Waarom gingen we ernaartoe? Dat vertel ik een andere keer, op een andere plek. Feit is dat we dit doel niet bereikten maar door wat we er aantroffen de straat nu wel in ons geheugen gegrift is.
Een kleine week later verdiepte ik me een paar avonden in leven en werk van Bertolt Brecht en wilde ik vervolgens naar het Brecht Haus, ook om te zien of er al lezingen, presentaties of interviews werden georganiseerd. Dat was helaas nog niet het geval; er waren geen rondleidingen door het huis mogelijk en activiteiten vonden alleen online plaats. In het digitale archief van het Brecht Literatur Haus stuitte ik op een interview met Irina Liebmann die een roman geschreven had met als titel Die Grosse Hamburger Strasse. Het moest, net als Berliner Mietshaus dat me in 2008 door een Berlijnse boekhandelaar aangeraden werd, een werk zijn met journalistieke inslag, geboren uit een literair idee. Niet de gedachte om alle huizen uit de straat langs te gaan en alle geschiedenissen daarvan op te rakelen. Dat zou veel te saai zijn, zei ze in het interview – geheel ten onrechte overigens, want in Berliner Mietshaus had ze, min of meer zoals George Perec in Het leven een gebruiksaanwijzing, wel degelijk alle bewoners van een huurhuis in Prenzlauer Berg geportretteerd. Nee, deze keer had ze er een verhaal van gemaakt, in fragmenten: op basis van dagboekaantekeningen van gesprekken van decennia terug en onderzoek in archieven en literatuur – waaruit een beeld van de mensen in die straat, de wijk en de stad oprijst.

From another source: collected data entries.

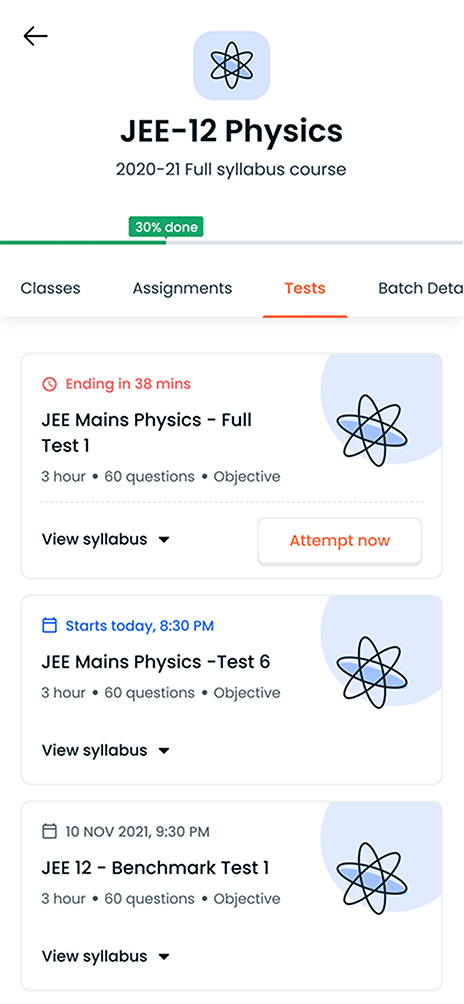The image size is (464, 1004).
Task: Expand View syllabus for Benchmark Test 1
Action: pos(106,956)
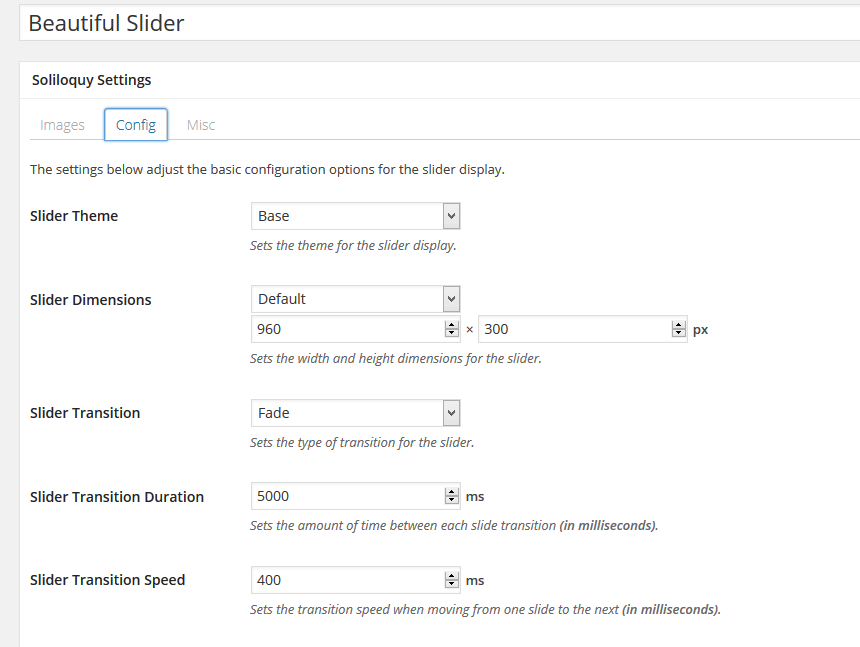Expand the Slider Dimensions preset dropdown

point(355,299)
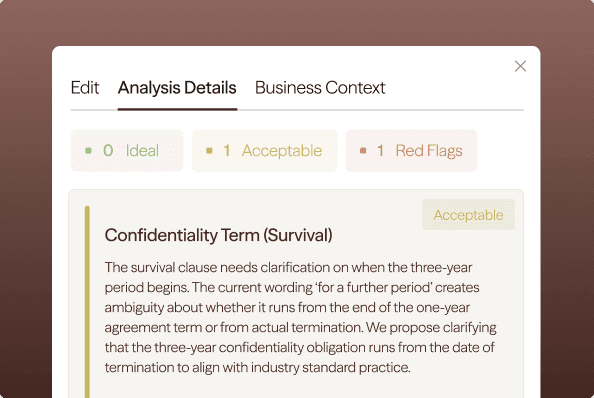Click the 1 count in Red Flags chip

click(380, 151)
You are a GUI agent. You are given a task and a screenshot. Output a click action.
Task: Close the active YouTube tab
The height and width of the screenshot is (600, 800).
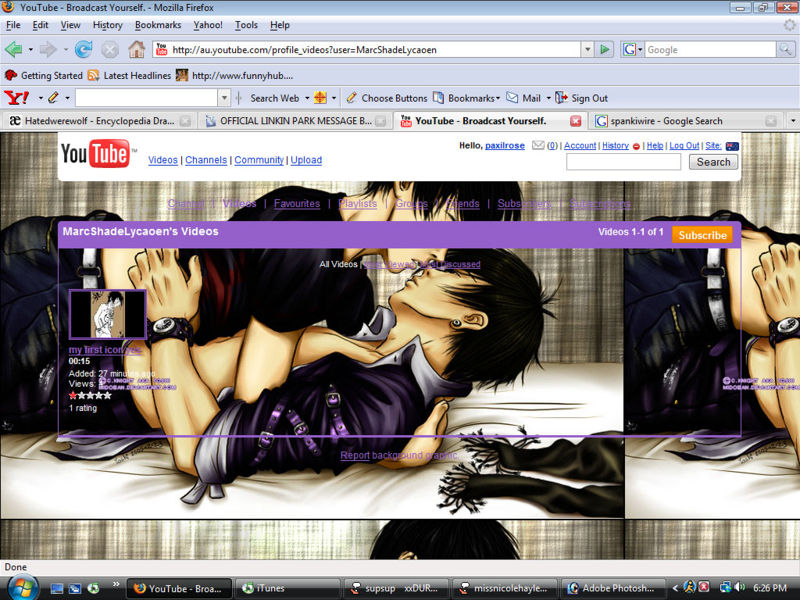tap(575, 121)
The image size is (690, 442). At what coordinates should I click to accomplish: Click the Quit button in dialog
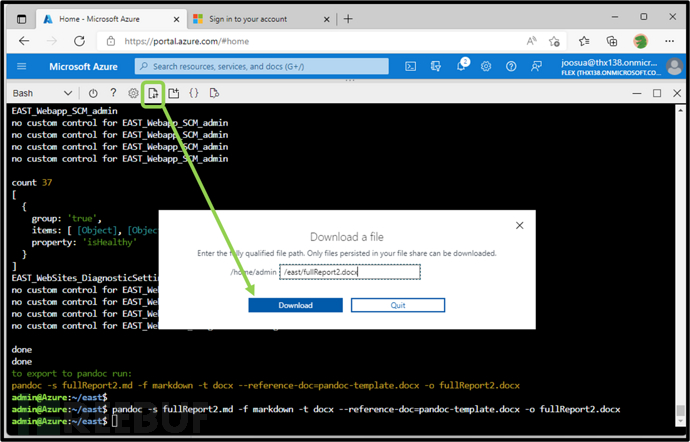pos(397,305)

Het idee alle straten van een stad te kennen, of sterker nog: dat je van elke straat, van elk huurhuis, van elke bewoner in een stad een portret zou kunnen schrijven waarin bovendien de volledige geschiedenis is verwerkt, houd me soms wakker. Maar de werkbaarheid en de leefbaarheid van het bestaan vereisen dat je daarvoor een andere vorm vindt dan volledigheid. De geschiedenis van de bewoners van één huis door de eeuwen heen bijvoorbeeld, zoals in het BBC tv-programma A House Through Time. Of een roman als Die Grosse Hamburger Strasse, waarin zo nu en dan een sprong in de diepte van de geschiedenis wordt gemaakt: naar de jaren tachtig in Oost-Berlijn, naar de oorlogsjaren en de aanloop daarnaartoe of naar het antisemitisme dat allang voor de Hitlertijd bestond – en helaas nog steeds.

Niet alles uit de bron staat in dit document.